To do: Show all lines from the material that carry the word "agent".

Records supplied:
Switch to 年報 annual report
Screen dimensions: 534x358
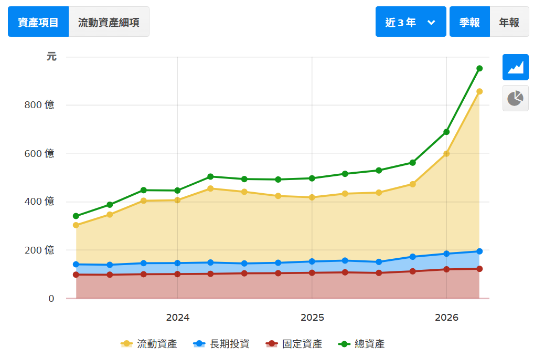(509, 22)
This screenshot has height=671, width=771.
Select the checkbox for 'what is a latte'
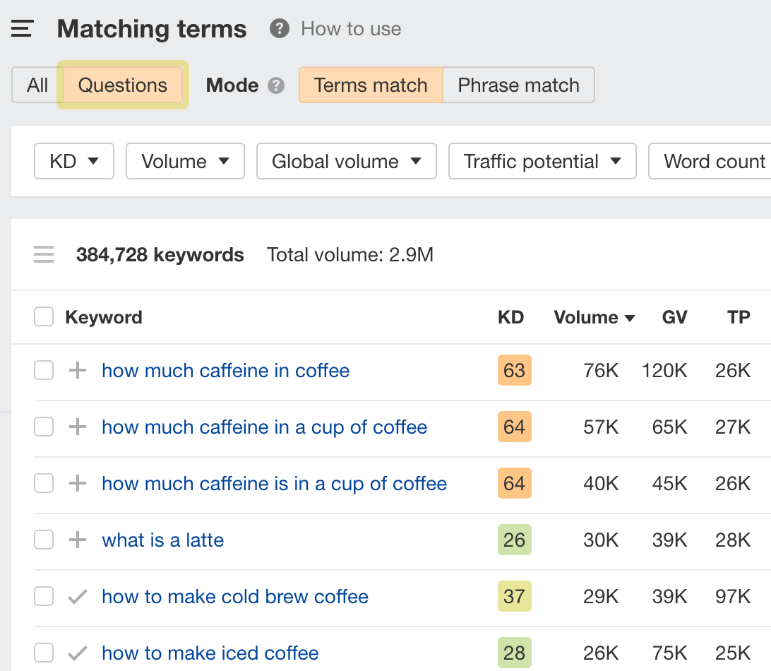pos(44,540)
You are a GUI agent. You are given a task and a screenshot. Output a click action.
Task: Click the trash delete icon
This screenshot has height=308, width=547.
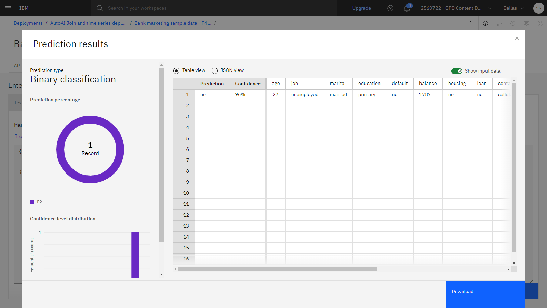(x=470, y=24)
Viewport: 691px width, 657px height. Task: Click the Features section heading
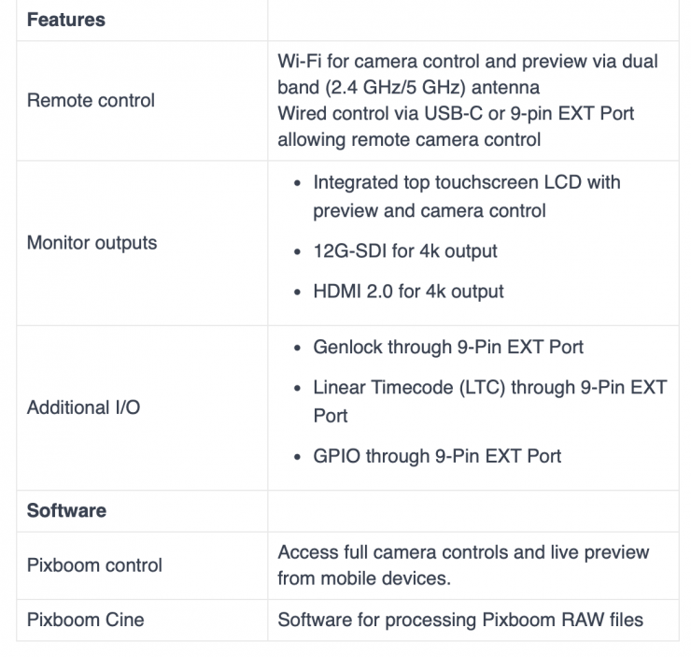[65, 20]
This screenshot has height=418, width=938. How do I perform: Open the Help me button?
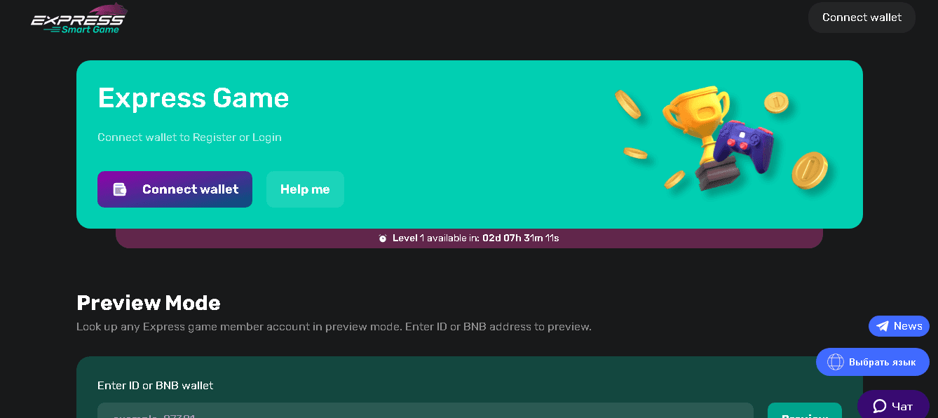tap(305, 189)
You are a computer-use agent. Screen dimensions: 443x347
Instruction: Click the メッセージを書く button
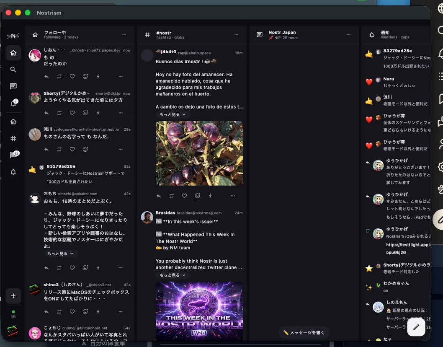(304, 333)
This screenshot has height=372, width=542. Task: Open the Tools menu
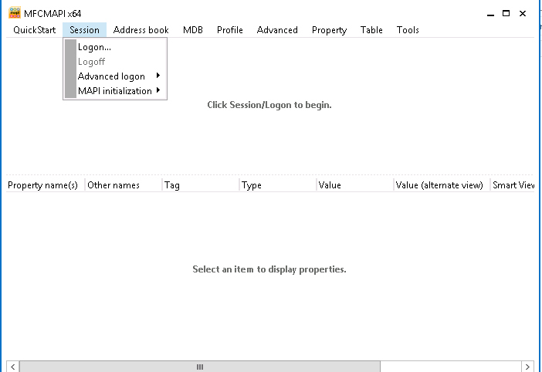tap(408, 30)
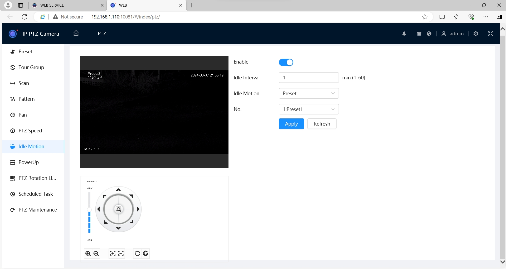This screenshot has height=269, width=506.
Task: Open the Tour Group menu item
Action: pos(31,67)
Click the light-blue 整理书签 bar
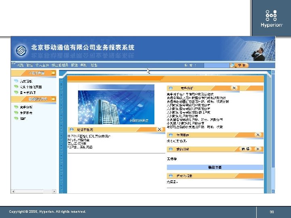This screenshot has height=218, width=291. tap(215, 167)
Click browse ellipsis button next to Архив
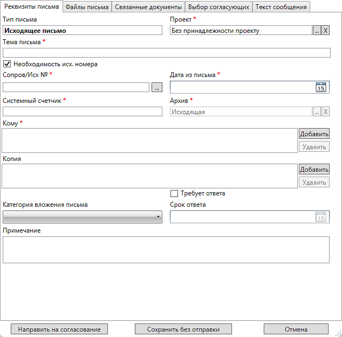 (317, 112)
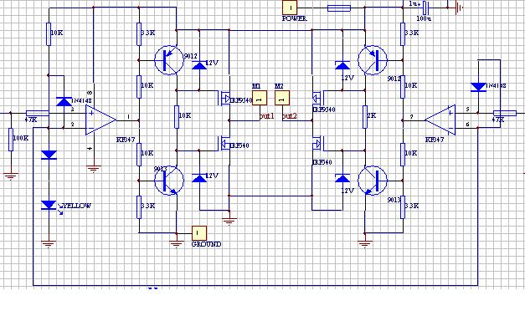Click the out1 net label
Screen dimensions: 525x321
(267, 116)
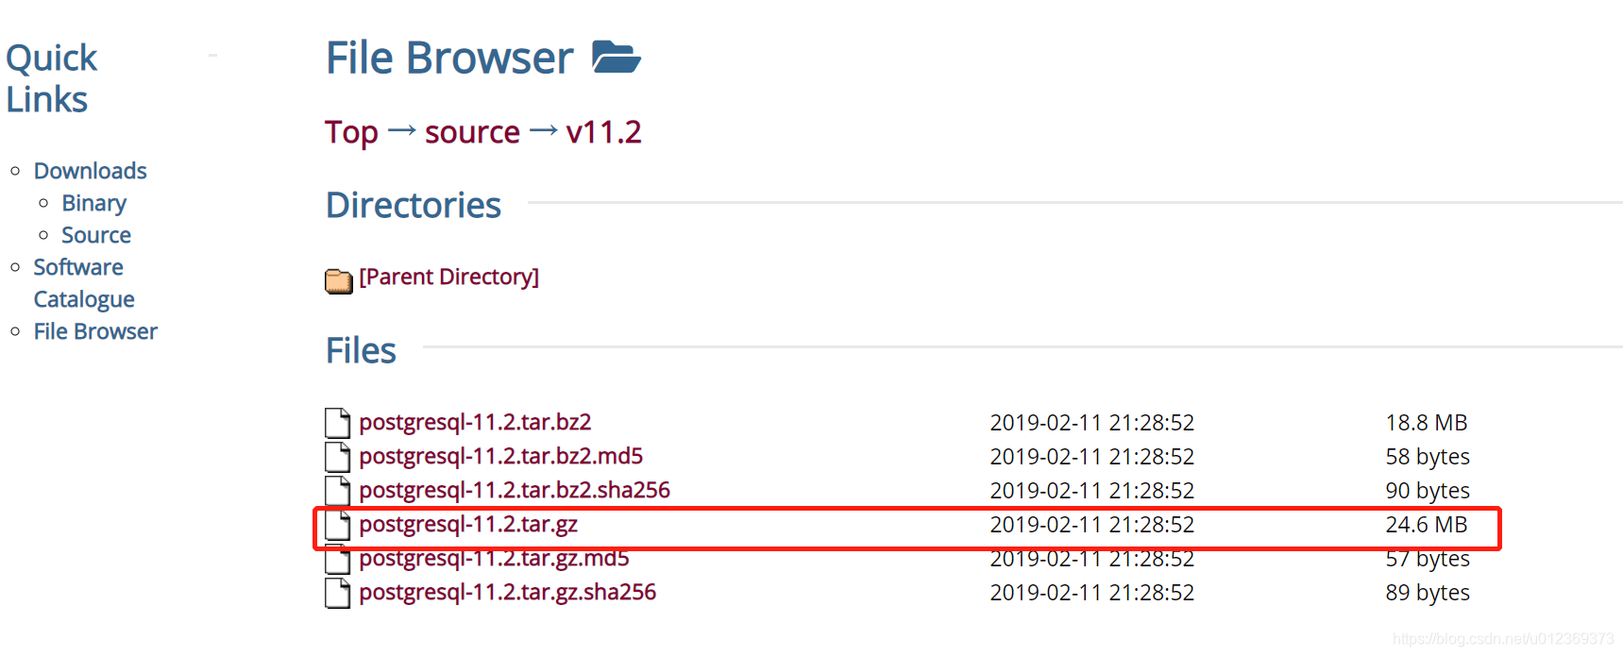
Task: Click the file icon beside postgresql-11.2.tar.bz2.md5
Action: [337, 456]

Expected answer:
You are a GUI agent. You are given a task and a screenshot. Output a click action.
You are a computer-use agent. Screen dimensions: 443x347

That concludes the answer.